▶ **Task item**
The expected output is an exact copy of the lines from the one containing "Given: Click the Create Segment header title" to the final line below, minus any pictures.

━━━ Exercise input

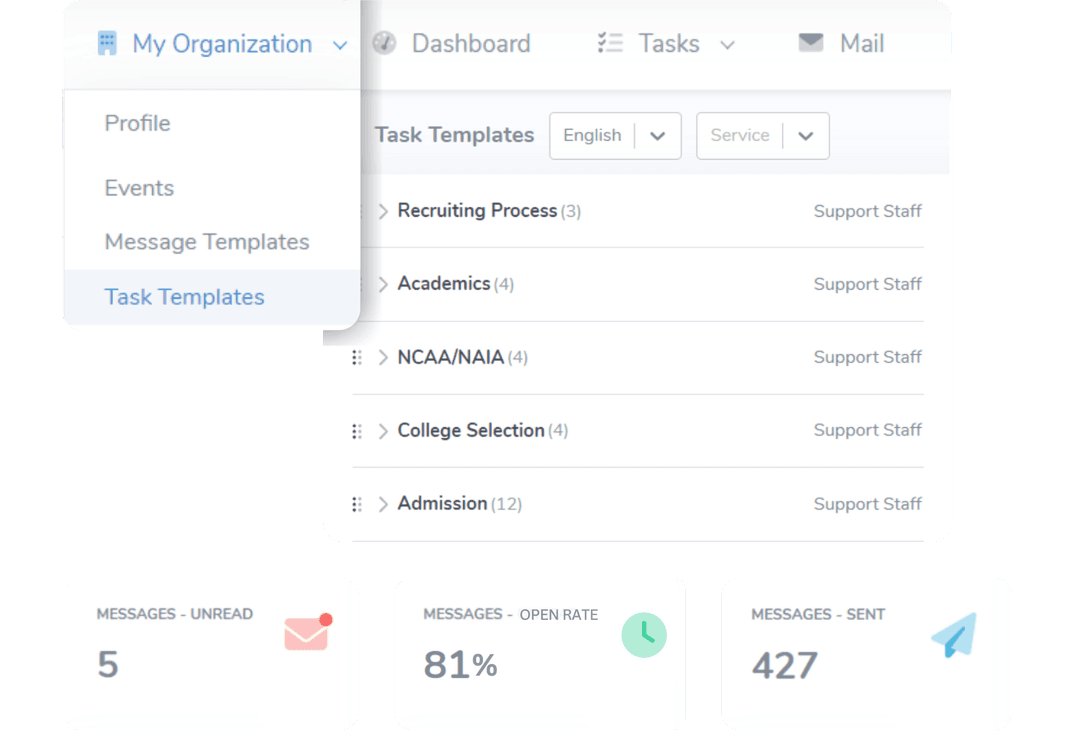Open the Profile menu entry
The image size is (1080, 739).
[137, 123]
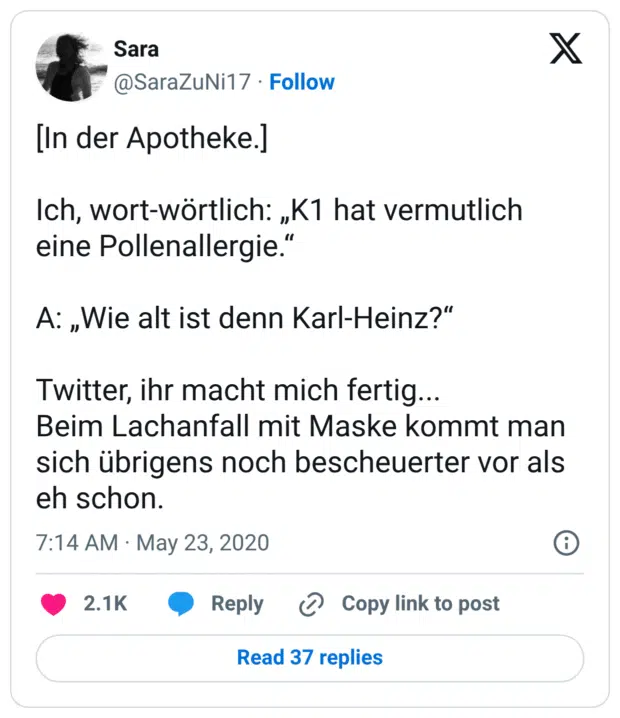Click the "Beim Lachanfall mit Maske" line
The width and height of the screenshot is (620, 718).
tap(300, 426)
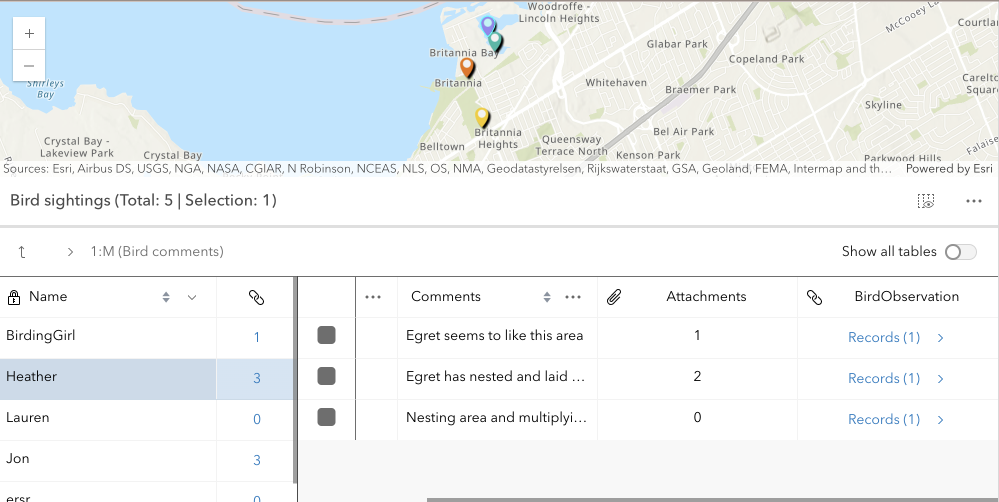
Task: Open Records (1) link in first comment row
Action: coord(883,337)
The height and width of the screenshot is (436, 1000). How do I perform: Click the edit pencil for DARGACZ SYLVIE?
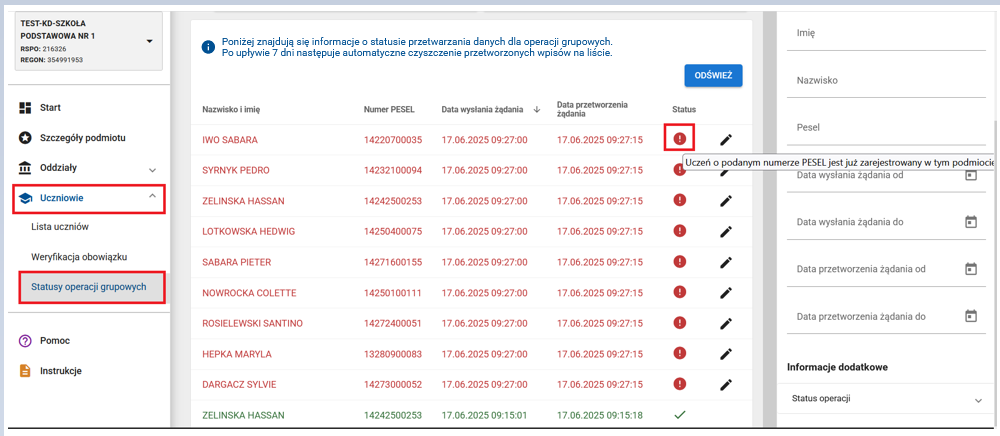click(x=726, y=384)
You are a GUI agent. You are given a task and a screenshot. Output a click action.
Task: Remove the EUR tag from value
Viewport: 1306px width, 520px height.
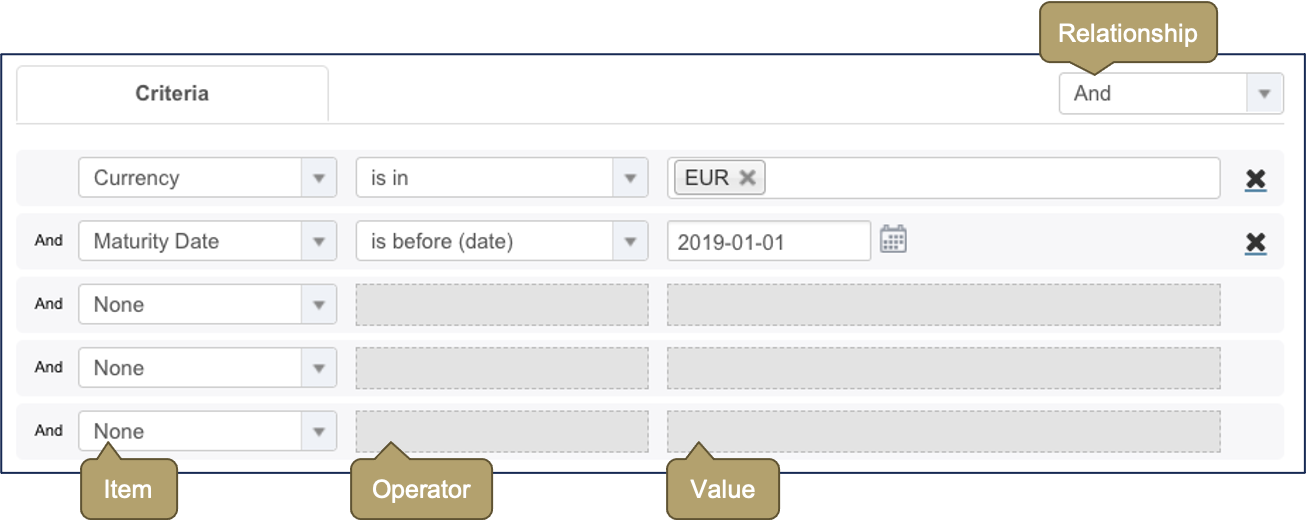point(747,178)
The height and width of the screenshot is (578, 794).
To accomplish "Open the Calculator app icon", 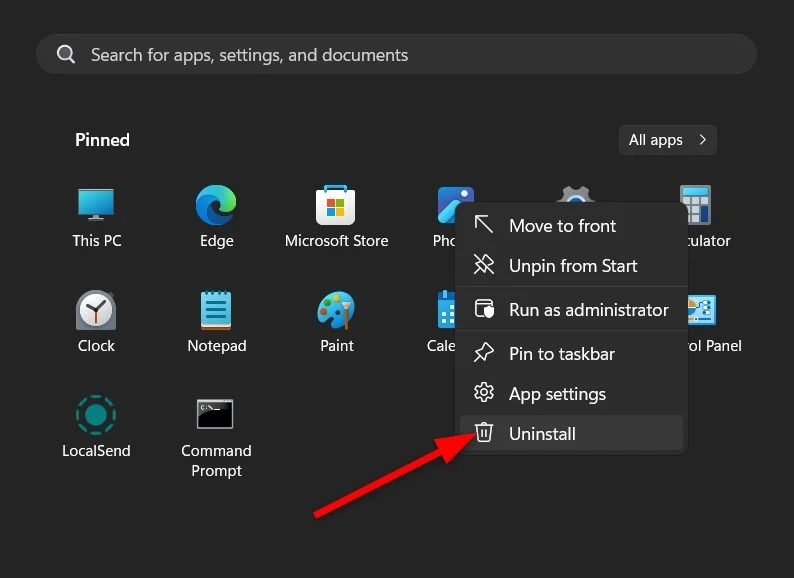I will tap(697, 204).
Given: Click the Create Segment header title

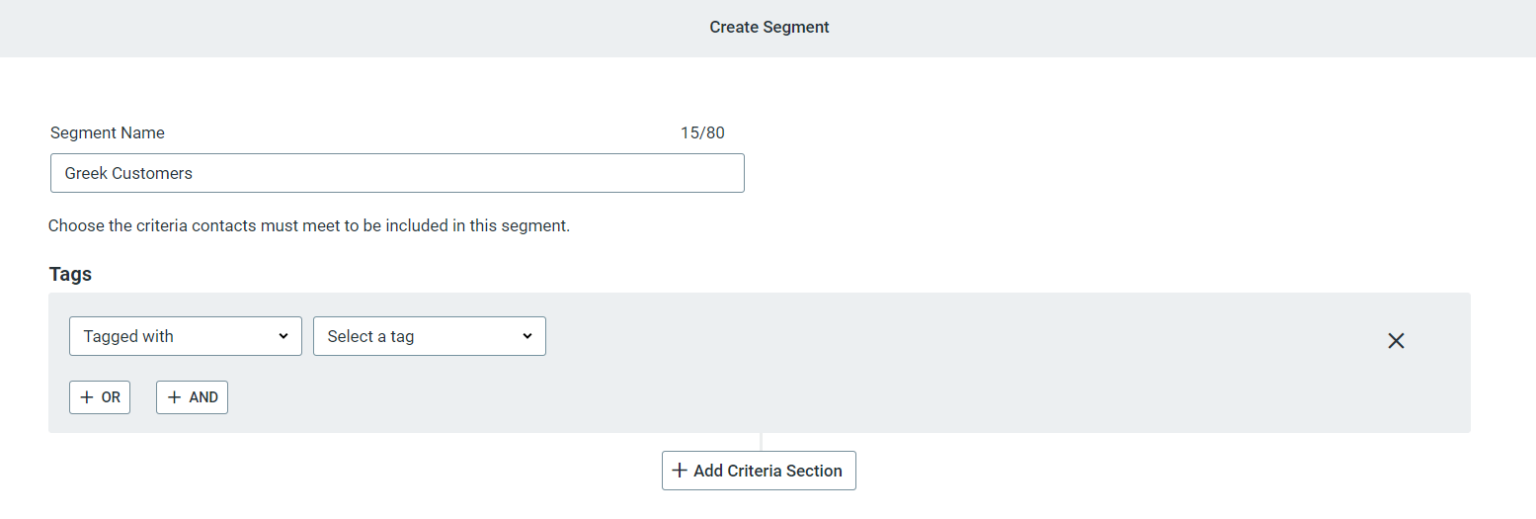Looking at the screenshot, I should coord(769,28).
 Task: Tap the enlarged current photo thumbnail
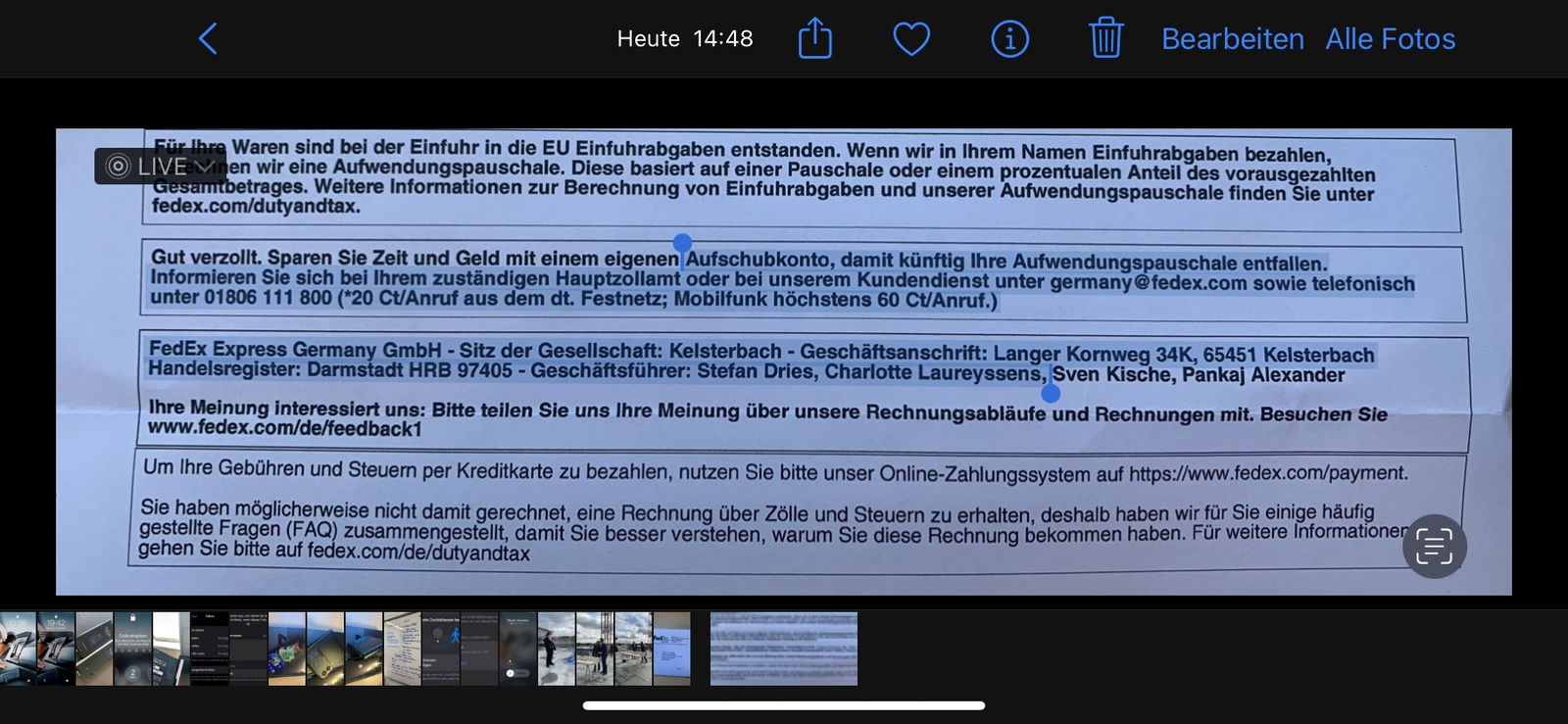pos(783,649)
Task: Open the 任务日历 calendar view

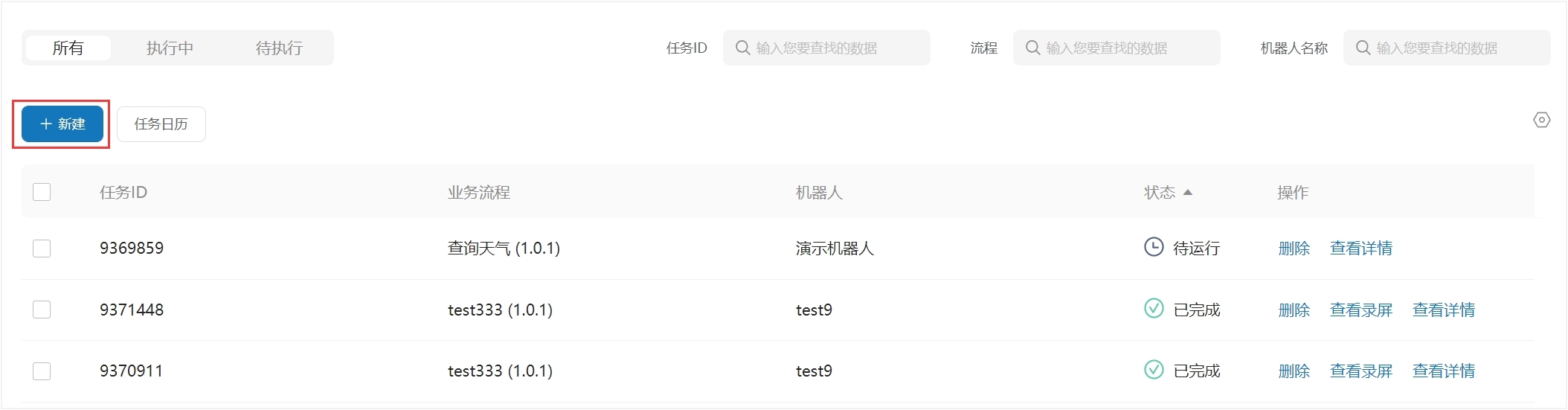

━━━━━━

▶ **Written answer**
Given: Click the Create Segment header title

Looking at the screenshot, I should coord(769,28).
 Task: Tap the enlarged current photo thumbnail
pos(783,649)
Task: Open the 任务日历 calendar view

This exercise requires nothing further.